- [Extrait]:

═══

À Ferké, les agriculteurs victimes directes de l'isolement d'Abidjan

Dans le nord de la Cote d’Ivoire, Ferkéssédougou (120 000 habitants) est la dernière grande ville sur la route du Burkina. Mais avec la pandémie, les frontières sont fermées et Abidjan est isolée du reste du pays. Il y a donc beaucoup moins de trafic à Ferké et beaucoup moins de débouchés pour son agriculture vivrière.

Avec notre envoyé spécial à Ferkéssédougou,  Pierre Pinto

« Ça ne va pas. À cause du corona. On est là, on souffre. Moi, j'ai cinq enfants. Manger, c'est devenu difficile. »Sur le marché de Ferké, cette commerçante, comme chaque jour, peine à trouver des clients. Son mari est cultivateur. Autrefois, c’est-à-dire avant le mois de mars, les paysannes de la région de Ferké envoyaient l’une d’entre elles à Abidjan en minicar vendre leur production sur les marchés. Mais depuis, les minicars ne rentrent plus dans le grand Abidjan et envoyer leurs produits par camion est trop cher et trop compliqué.

═══

(Entrées du jeu de données)
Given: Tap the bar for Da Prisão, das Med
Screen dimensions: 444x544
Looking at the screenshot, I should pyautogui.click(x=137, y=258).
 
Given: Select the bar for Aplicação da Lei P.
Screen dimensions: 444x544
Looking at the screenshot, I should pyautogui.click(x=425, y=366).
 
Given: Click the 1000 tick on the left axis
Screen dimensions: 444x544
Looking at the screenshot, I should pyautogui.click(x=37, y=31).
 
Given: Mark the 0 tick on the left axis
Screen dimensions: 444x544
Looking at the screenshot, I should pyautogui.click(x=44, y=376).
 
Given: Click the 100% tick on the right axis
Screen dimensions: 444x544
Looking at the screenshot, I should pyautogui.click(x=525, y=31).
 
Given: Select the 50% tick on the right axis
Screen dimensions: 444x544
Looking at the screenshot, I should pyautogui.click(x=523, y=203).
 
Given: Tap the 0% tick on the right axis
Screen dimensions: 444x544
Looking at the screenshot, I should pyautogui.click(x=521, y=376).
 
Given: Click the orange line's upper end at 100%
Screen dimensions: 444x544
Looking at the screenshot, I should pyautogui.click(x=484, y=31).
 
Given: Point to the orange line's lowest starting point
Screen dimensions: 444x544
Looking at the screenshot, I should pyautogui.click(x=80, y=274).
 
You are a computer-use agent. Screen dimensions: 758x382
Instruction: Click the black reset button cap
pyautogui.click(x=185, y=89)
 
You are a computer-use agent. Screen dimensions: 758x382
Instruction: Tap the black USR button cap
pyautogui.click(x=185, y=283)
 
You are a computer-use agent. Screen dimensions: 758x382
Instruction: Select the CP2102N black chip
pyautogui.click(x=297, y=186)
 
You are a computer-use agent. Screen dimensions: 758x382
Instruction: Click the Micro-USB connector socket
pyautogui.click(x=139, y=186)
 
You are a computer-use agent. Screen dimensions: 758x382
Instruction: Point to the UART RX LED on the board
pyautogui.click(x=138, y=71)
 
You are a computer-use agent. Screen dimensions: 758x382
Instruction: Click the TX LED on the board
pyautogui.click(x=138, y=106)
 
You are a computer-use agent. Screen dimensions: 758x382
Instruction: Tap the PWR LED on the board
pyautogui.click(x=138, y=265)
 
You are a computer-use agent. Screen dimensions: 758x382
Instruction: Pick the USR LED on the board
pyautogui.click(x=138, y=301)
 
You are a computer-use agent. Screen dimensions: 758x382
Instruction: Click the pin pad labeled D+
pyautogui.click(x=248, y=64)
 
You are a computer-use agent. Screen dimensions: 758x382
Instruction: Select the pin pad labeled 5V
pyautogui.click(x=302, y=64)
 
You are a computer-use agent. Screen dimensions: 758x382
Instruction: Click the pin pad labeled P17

═══

- [À faire]: Recopiez tel quel le passage de l'article sur les agriculteurs de Ferké qui va de « Avec notre envoyé » jusqu'à « et trop compliqué. » inclus.

- [Résultat de l'exercice]:
Avec notre envoyé spécial à Ferkéssédougou,  Pierre Pinto

« Ça ne va pas. À cause du corona. On est là, on souffre. Moi, j'ai cinq enfants. Manger, c'est devenu difficile. »Sur le marché de Ferké, cette commerçante, comme chaque jour, peine à trouver des clients. Son mari est cultivateur. Autrefois, c’est-à-dire avant le mois de mars, les paysannes de la région de Ferké envoyaient l’une d’entre elles à Abidjan en minicar vendre leur production sur les marchés. Mais depuis, les minicars ne rentrent plus dans le grand Abidjan et envoyer leurs produits par camion est trop cher et trop compliqué.